◆ Your objective
The records are set out below this line. Return exactly the lines from the one containing "Where should I click to: Click the 唐春红" through the last, and exclude the pictures.

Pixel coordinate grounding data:
BEGIN

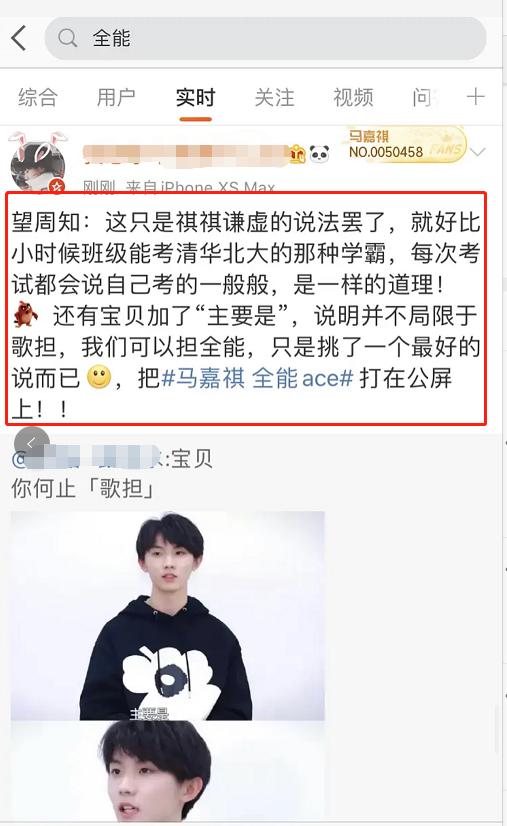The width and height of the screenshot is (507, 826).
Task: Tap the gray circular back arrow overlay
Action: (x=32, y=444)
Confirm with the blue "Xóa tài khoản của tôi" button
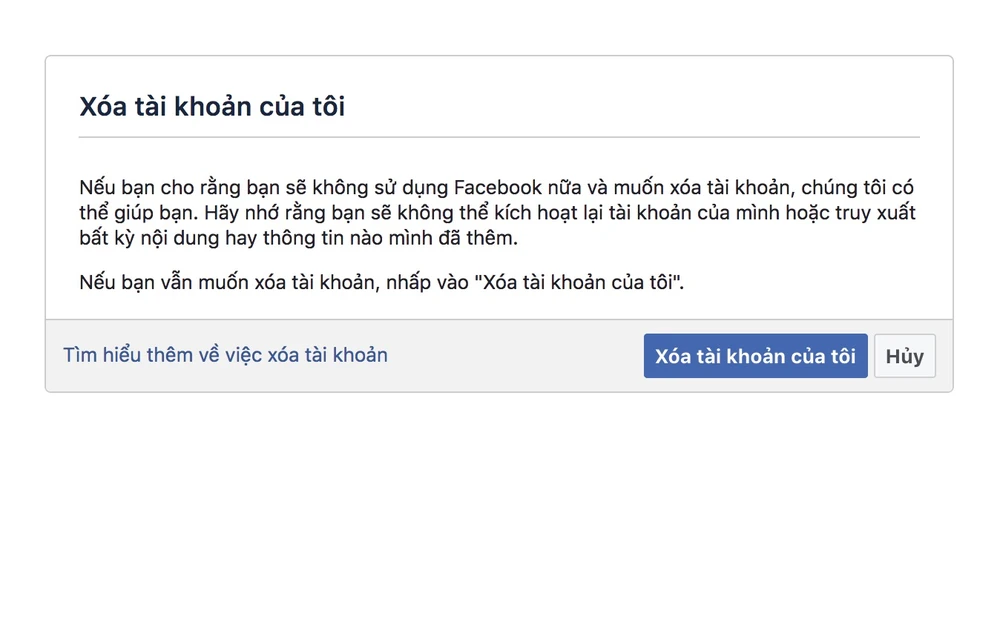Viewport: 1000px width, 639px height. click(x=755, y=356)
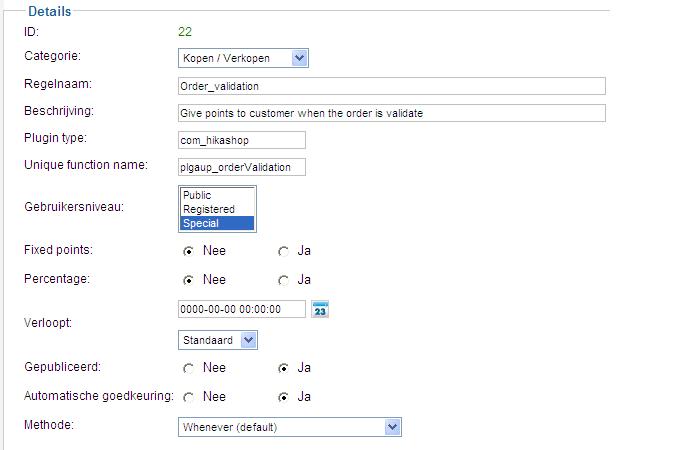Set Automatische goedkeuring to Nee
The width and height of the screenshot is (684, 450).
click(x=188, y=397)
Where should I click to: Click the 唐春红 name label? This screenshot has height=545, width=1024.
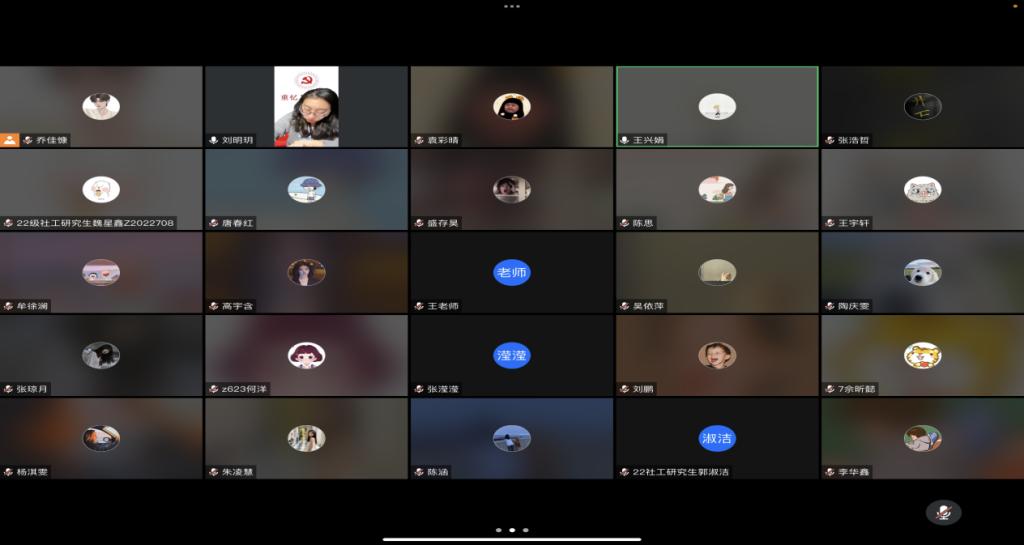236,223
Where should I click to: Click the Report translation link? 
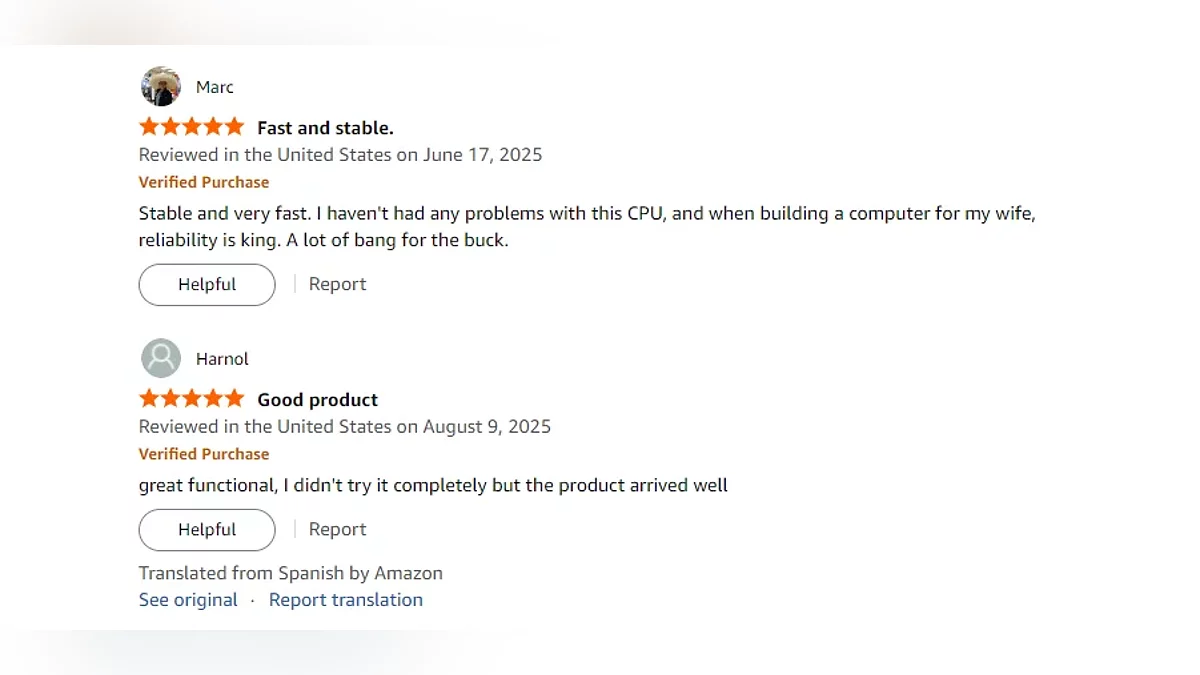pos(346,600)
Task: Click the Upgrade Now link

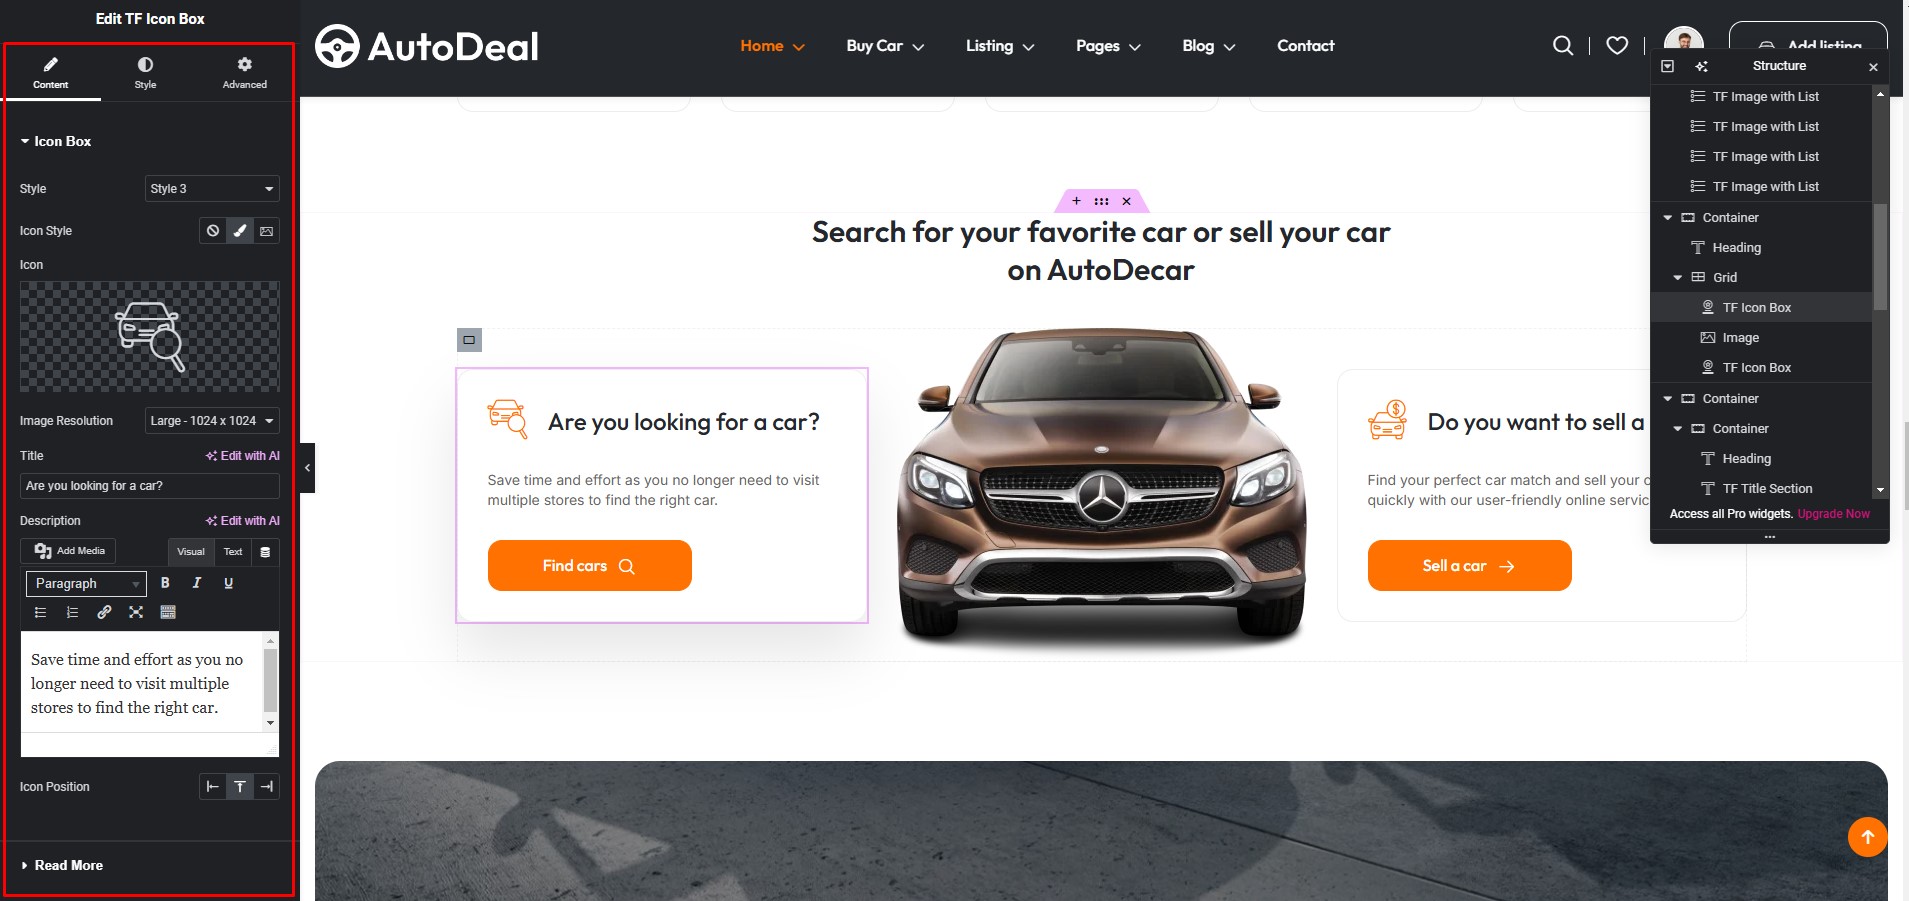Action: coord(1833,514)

END

◆ The answer
Where should I click to: Click the 唐春红 name label? This screenshot has height=545, width=1024.
236,223
Where should I click to: Click the Report translation link? 
pos(346,600)
Task: Click the Upgrade Now link

Action: coord(1833,514)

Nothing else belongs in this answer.